Over the past few years, considerable high temperature corrosion problems have been encountered when firing biomass in power plants due to the high content of potassium chloride in the deposits. Therefore, to combat chloride corrosion problems cofiring of biomass with a fossil fuel has been undertaken. This results in potassium chloride being converted to potassium sulphate in the combustion chamber and it is sulphate rich deposits that are deposited on the vulnerable metallic surfaces such as high temperature superheaters. Although this removes the problem of chloride corrosion, other corrosion mechanisms appear such as sulphidation and hot corrosion due to sulphate deposits.

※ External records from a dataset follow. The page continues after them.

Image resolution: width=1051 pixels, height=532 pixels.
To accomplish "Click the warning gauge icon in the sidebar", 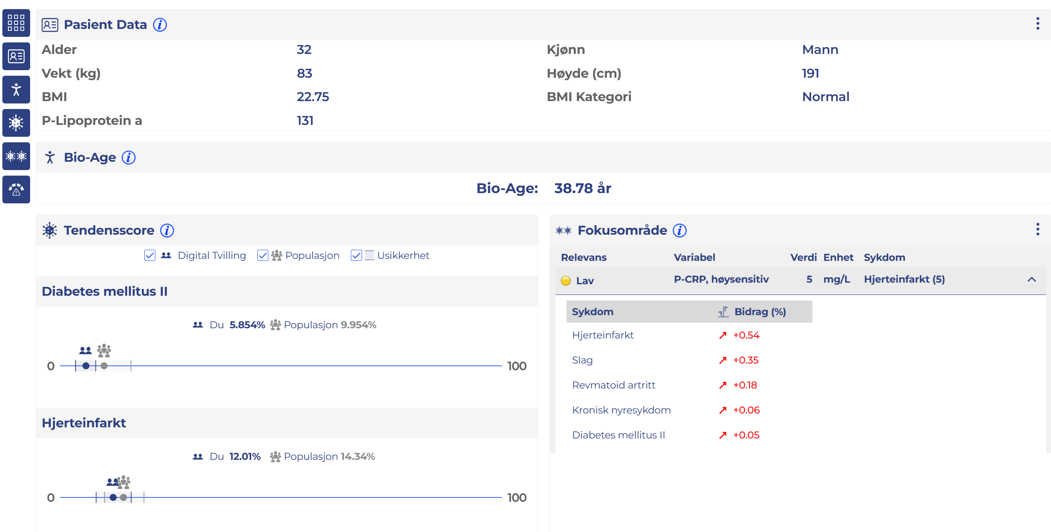I will click(16, 189).
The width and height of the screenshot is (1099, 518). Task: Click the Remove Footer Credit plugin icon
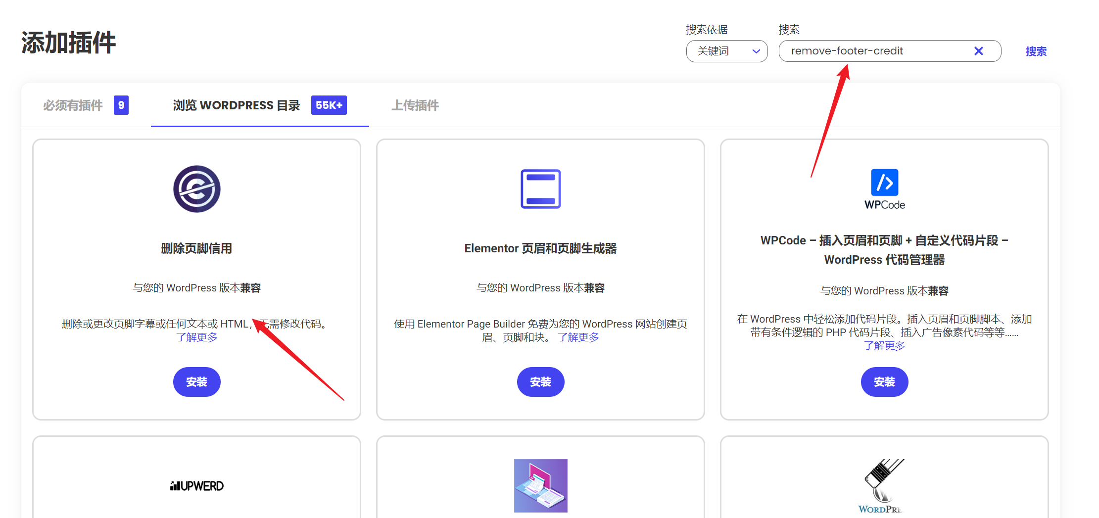pyautogui.click(x=196, y=189)
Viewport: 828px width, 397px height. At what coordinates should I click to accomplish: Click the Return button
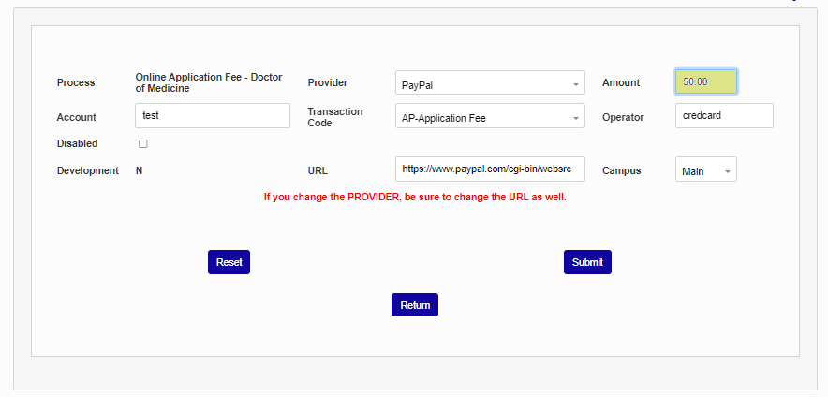415,305
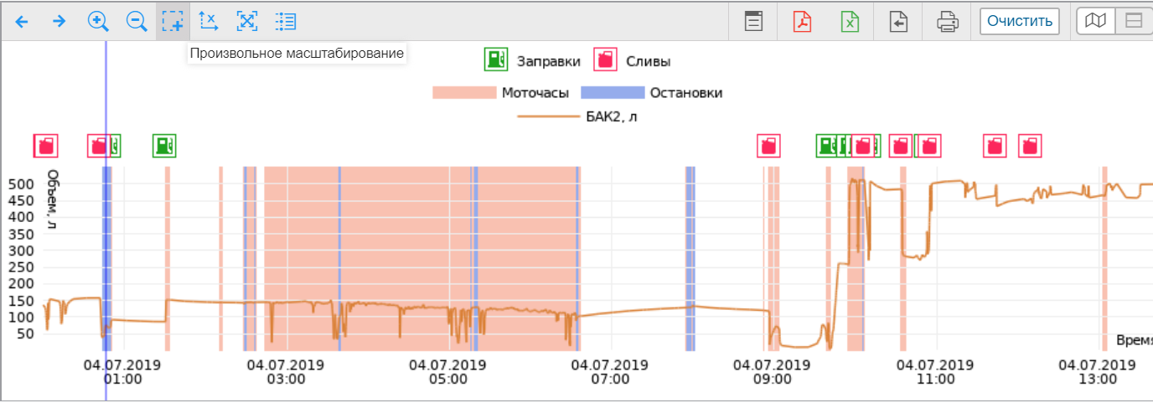Switch to the split panel view toggle
Viewport: 1153px width, 403px height.
(x=1134, y=21)
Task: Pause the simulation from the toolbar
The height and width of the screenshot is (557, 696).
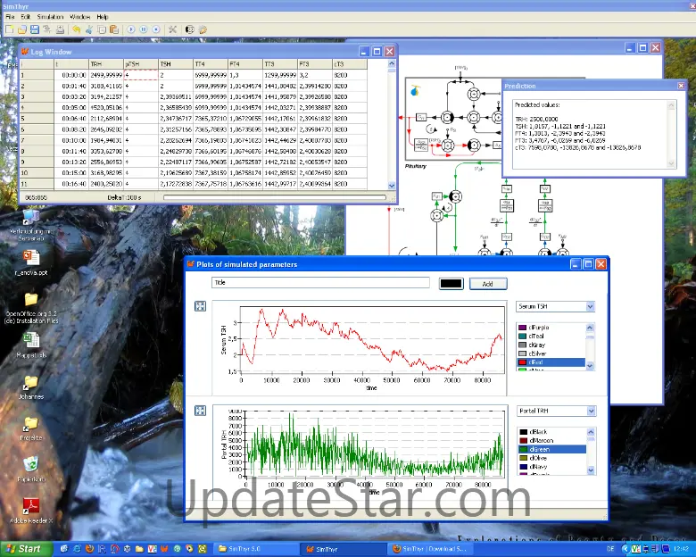Action: click(x=144, y=29)
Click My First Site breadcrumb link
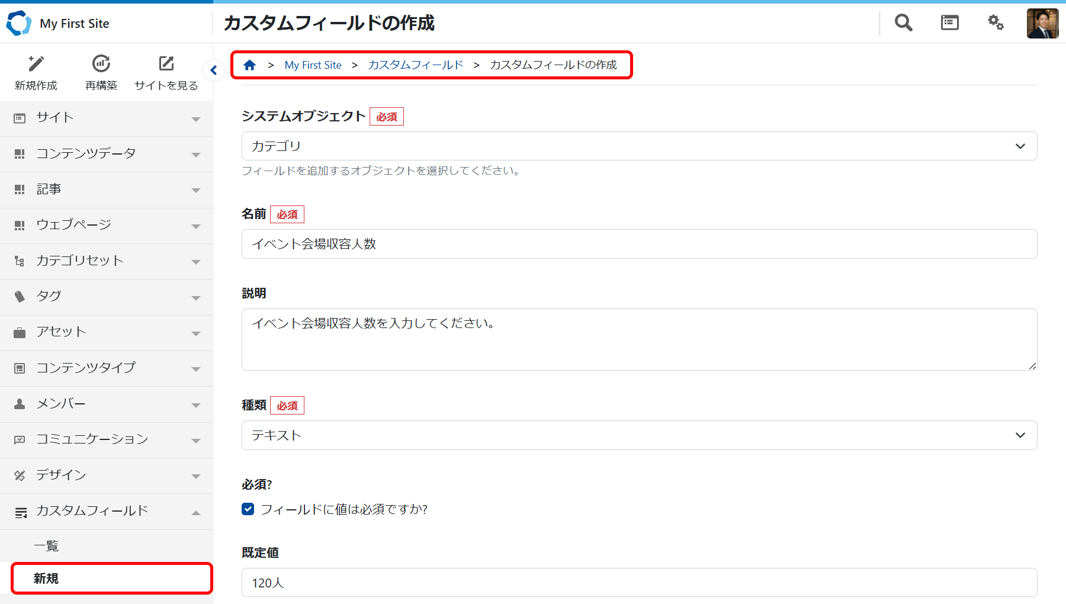This screenshot has height=604, width=1066. [x=313, y=65]
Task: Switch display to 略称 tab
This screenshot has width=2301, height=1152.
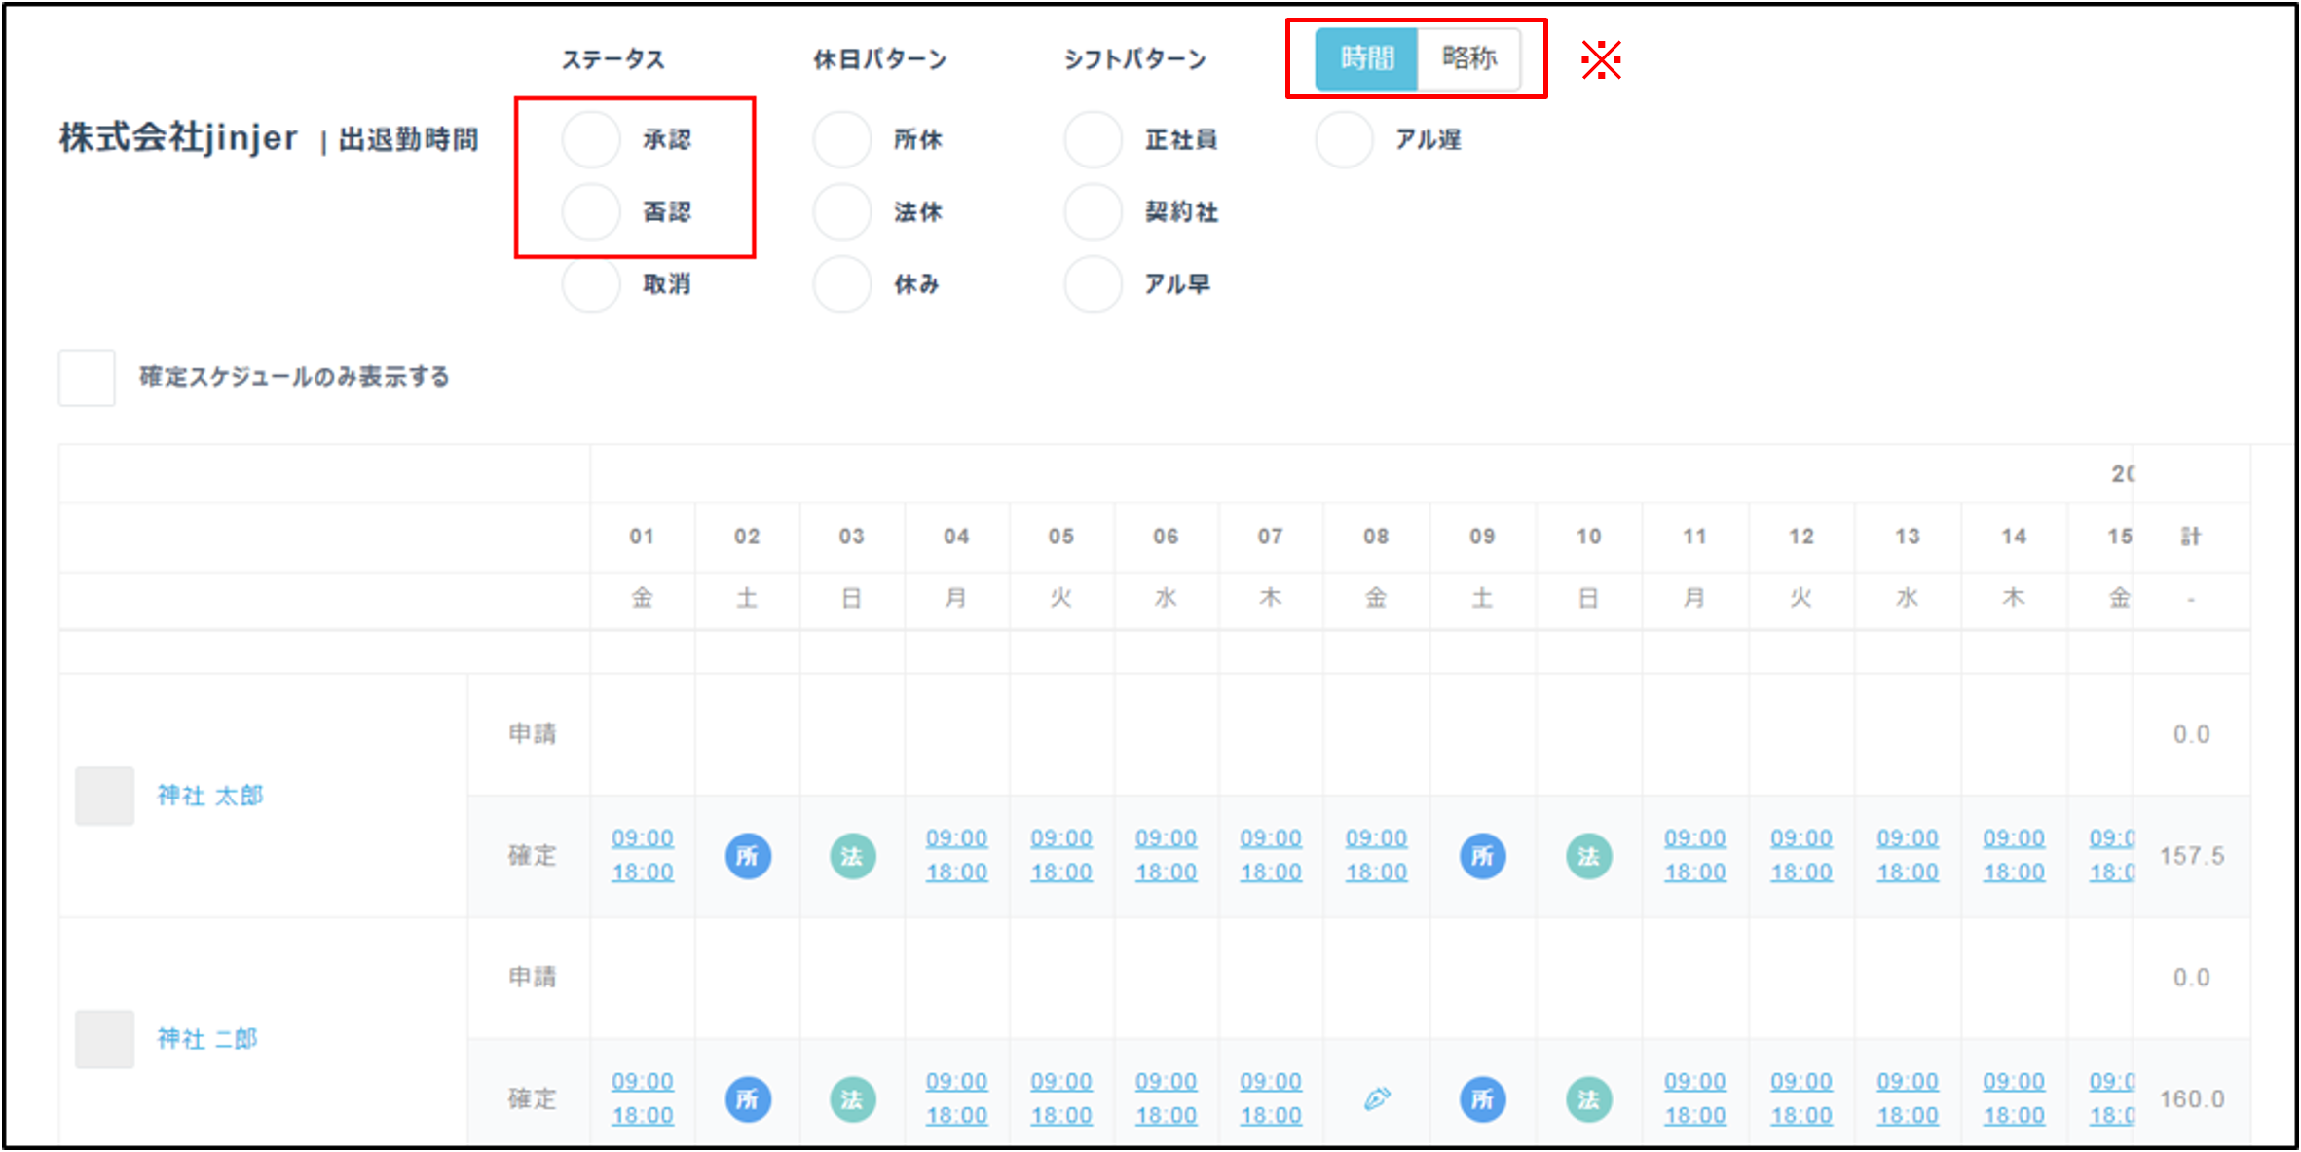Action: tap(1468, 58)
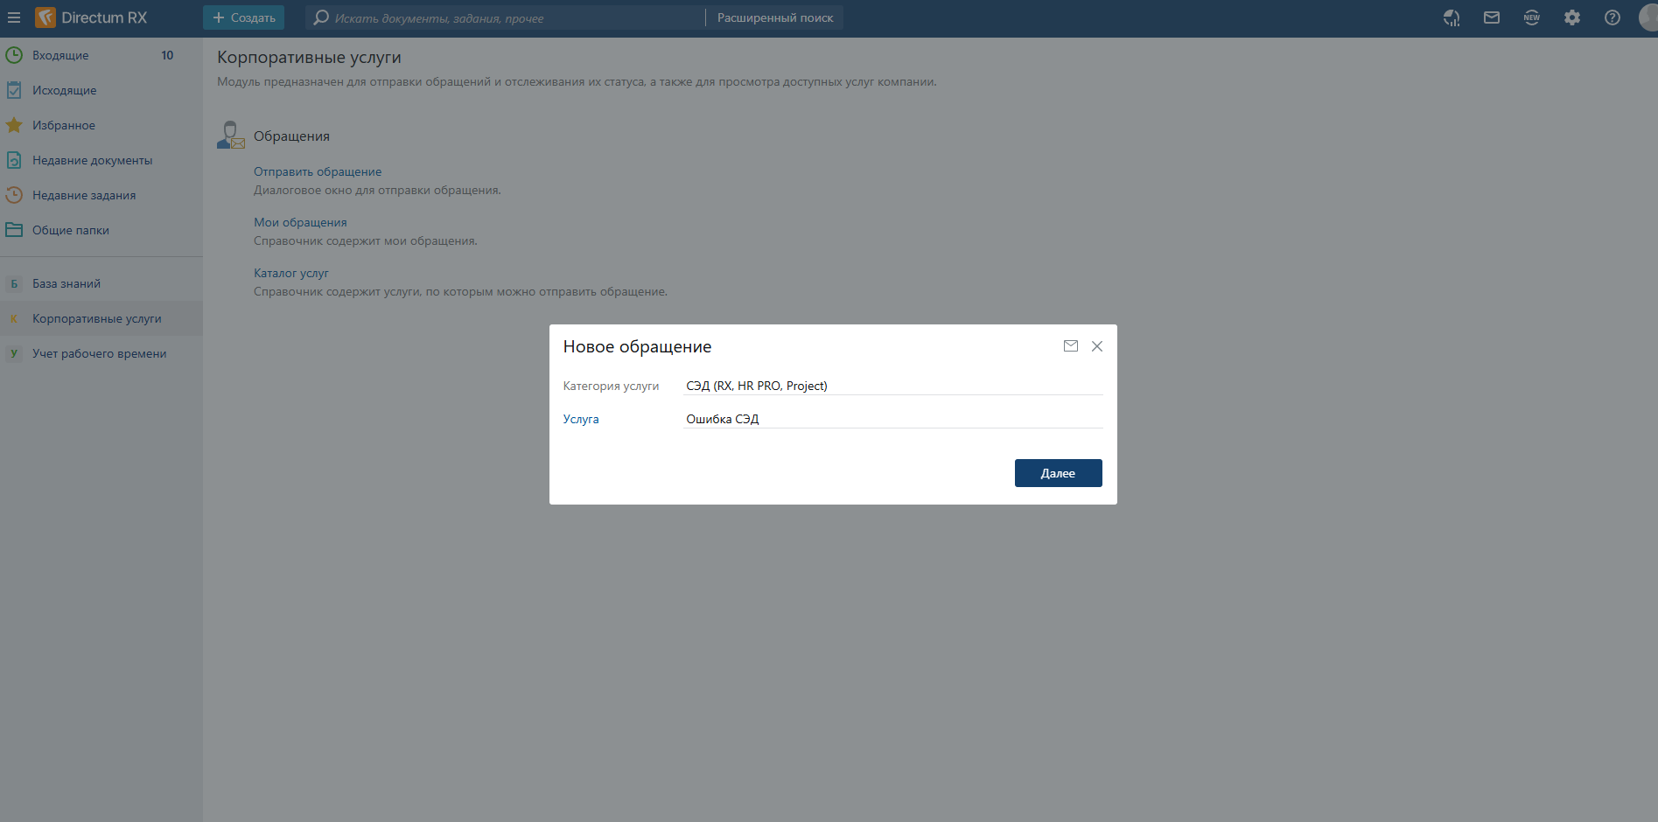This screenshot has height=822, width=1658.
Task: Click the NEW notifications icon
Action: 1532,17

At Studstrup power plant Unit 4, based on trials with exposure times of 3000 h using 0-20% straw co-firing with coal, the plant now runs with a fuel mix of 10% straw þ coal. Based on results from a 3 years exposure in this environment, the internal sulphidation is much more significant than that revealed in the demonstration project. Avedøre 2 main boiler is fuelled with wood pellets þ heavy fuel oil þ gas. Some reaction products resulting from the presence of vanadium compounds in the heavy oil were detected, i.e. iron vanadates. However, the most significant corrosion attack was sulphidation attack at the grain boundaries of 18-8 steel after 3 years exposure. The corrosion mechanisms and corrosion rates are compared with biomass firing and coal firing. Potential corrosion problems due to co-firing biomass and fossil fuels are discussed.